El rápido e incesante desarrollo tecnológico que estamos presenciando hoy no es solo una transformación en términos de herramientas y procesos, sino también una profunda redefinición del perfil de los profesionales que trabajan en el centro de este cambio. El reciente auge de las plataformas Low-Code y los avances en Inteligencia Artificial son algunos de los principales motores de este cambio, desafiando paradigmas tradicionales y exigiendo un nuevo conjunto de habilidades y competencias
Las plataformas low-code, que permiten desarrollar aplicaciones usando interfaces gráficas intuitivas y con una codificación manual mínima, están democratizando la creación de soluciones tecnológicas. Esta democratización no solo acelera el proceso de desarrollo de software, sino que también hace que la tecnología sea accesible para un espectro más amplio de profesionales. Ahora, las personas con formación en áreas no técnicas pueden diseñar, implementar y entregar soluciones sin necesidad de dominar ningún lenguaje de programación en particular. Los impactos resultantes son profundos, ya que las fronteras entre profesionales técnicos y no técnicos se difuminan, y ahora se pone mayor énfasis en habilidades como el diseño de soluciones, la coordinación de equipos y el conocimiento empresarial.

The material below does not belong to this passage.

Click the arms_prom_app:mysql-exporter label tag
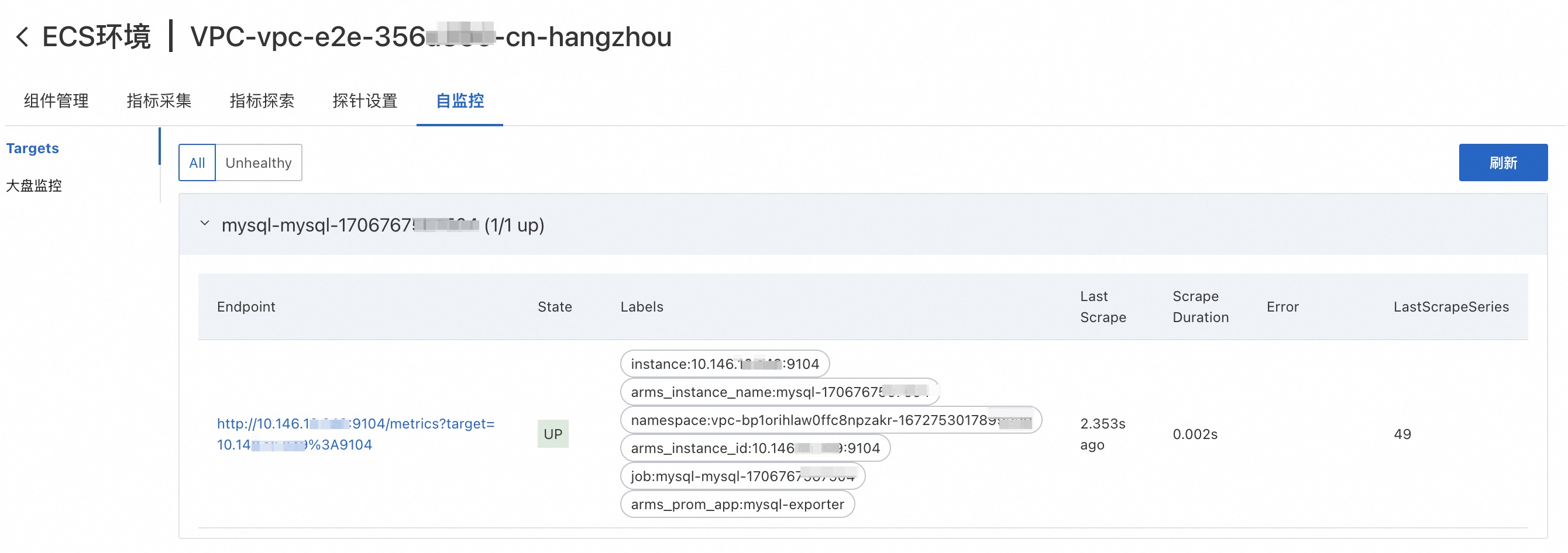1568x553 pixels. pos(737,504)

Forrester estima que el mercado Low-Code podría acercarse a los 50.000 millones de dólares para 2028 y Gartner predice que, para 2026, alrededor de tres cuartas partes de todas las nuevas aplicaciones se construirán utilizando tecnologías Low-Code.
Al mismo tiempo, la Inteligencia Artificial sigue siendo un campo de rápido crecimiento, influyendo en todo, desde las operaciones de TI hasta las estrategias empresariales. Con sistemas que aprenden, se adaptan y potencialmente operan de forma autónoma, el perfil del profesional tecnológico se inclina cada vez más hacia especialistas que no solo dominan los algoritmos de regresión y clasificación, sino que también poseen conocimientos empresariales relevantes y sólidas habilidades en gestión de datos e integración de sistemas. Además, la capacidad de colaborar con agentes inteligentes y comprender las implicaciones éticas resultantes será pronto tan crucial como las habilidades técnicas tradicionales.

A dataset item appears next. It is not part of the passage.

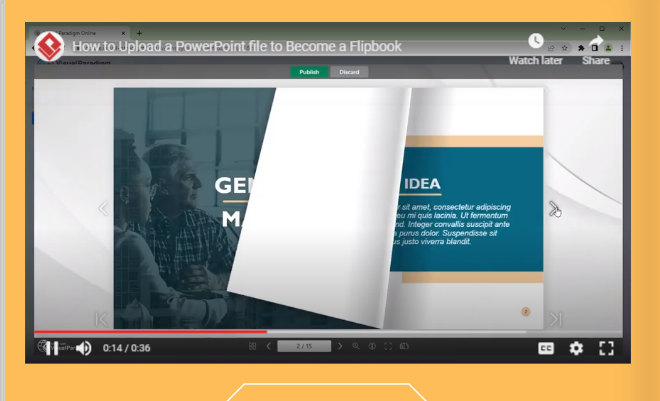This screenshot has height=401, width=660.
Task: Click the page number field 2 / 15
Action: pyautogui.click(x=303, y=346)
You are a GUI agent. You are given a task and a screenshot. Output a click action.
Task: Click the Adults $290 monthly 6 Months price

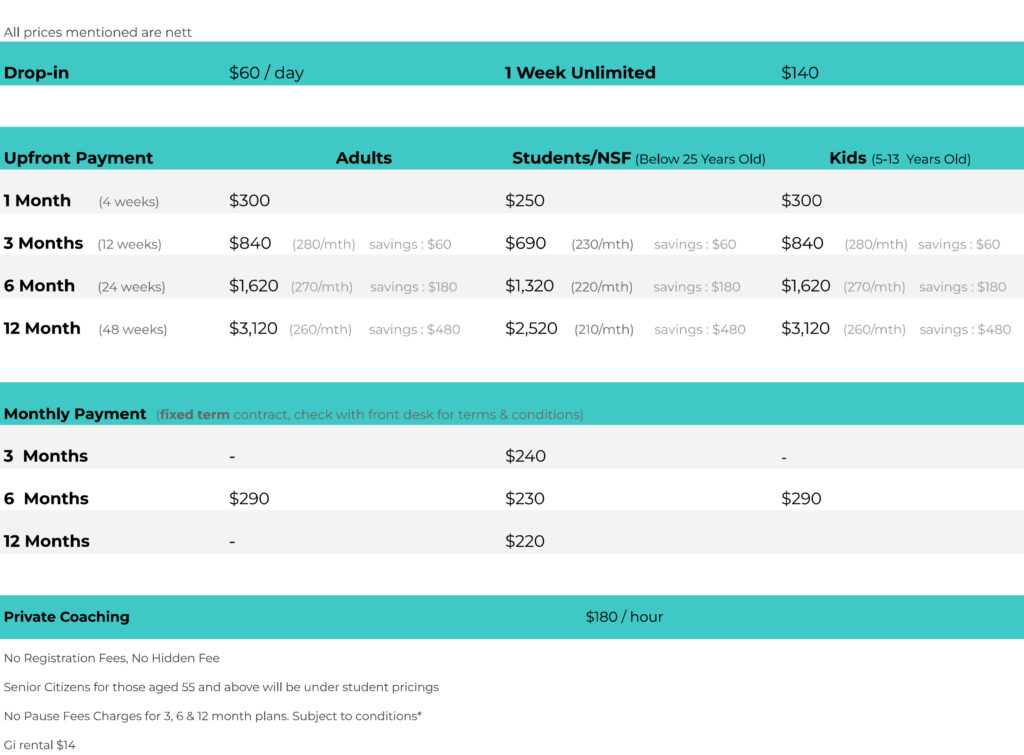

Gartner predice que para 2025, la IA generativa será un socio de trabajo para el 90 % de las empresas en todo el mundo y Forrester estima que el mercado de la IA generativa crecerá un 36 % anual durante el resto de la década.
Esta evolución también está moldeando gradual pero inevitablemente el sistema nacional de educación y formación. Las instituciones educativas están adaptando sus planes de estudio para incluir habilidades esenciales en tecnologías emergentes, haciéndolas más modernas y mejor adaptadas a las necesidades de la sociedad del futuro, una sociedad donde las tecnologías necesariamente tendrán que colaborar con otras áreas del conocimiento. Además, el aprendizaje y la formación continuos se están convirtiendo en componentes cada vez más esenciales para cualquier profesional tecnológico, dada la rapidez con la que se introducen las innovaciones en el mercado.
El sector tecnológico ya ha superado el punto de inflexión, donde las nuevas tecnologías y paradigmas no solo están transformando lo que hacen los profesionales tecnológicos, sino que también están redefiniendo cómo y quién realiza el trabajo. En respuesta, las organizaciones deben reevaluar sus estrategias de reclutamiento y desarrollo de talento, haciendo hincapié en la diversidad de habilidades, la versatilidad y la adaptabilidad de los profesionales.
Como resultado, para prosperar en esta nueva era tecnológica, los profesionales de la tecnología deben adaptarse rápidamente, no solo manteniendo sus habilidades técnicas actualizadas, sino también desarrollando y adaptando habilidades interpersonales y estratégicas. Ahora deberán ser no solo implementadores tecnológicos, sino también activos adaptables, capaces de navegar la complejidad de un entorno en constante evolución.
Se avecinan cambios no solo en términos tecnológicos, sino también en el perfil fundamental de los profesionales que moldean y son moldeados por estas mismas tecnologías. El futuro del trabajo en tecnología se caracterizará por una intersección cada vez mayor entre tecnología, negocios y dinámicas humanas, una tríada que definirá a los líderes de la próxima generación.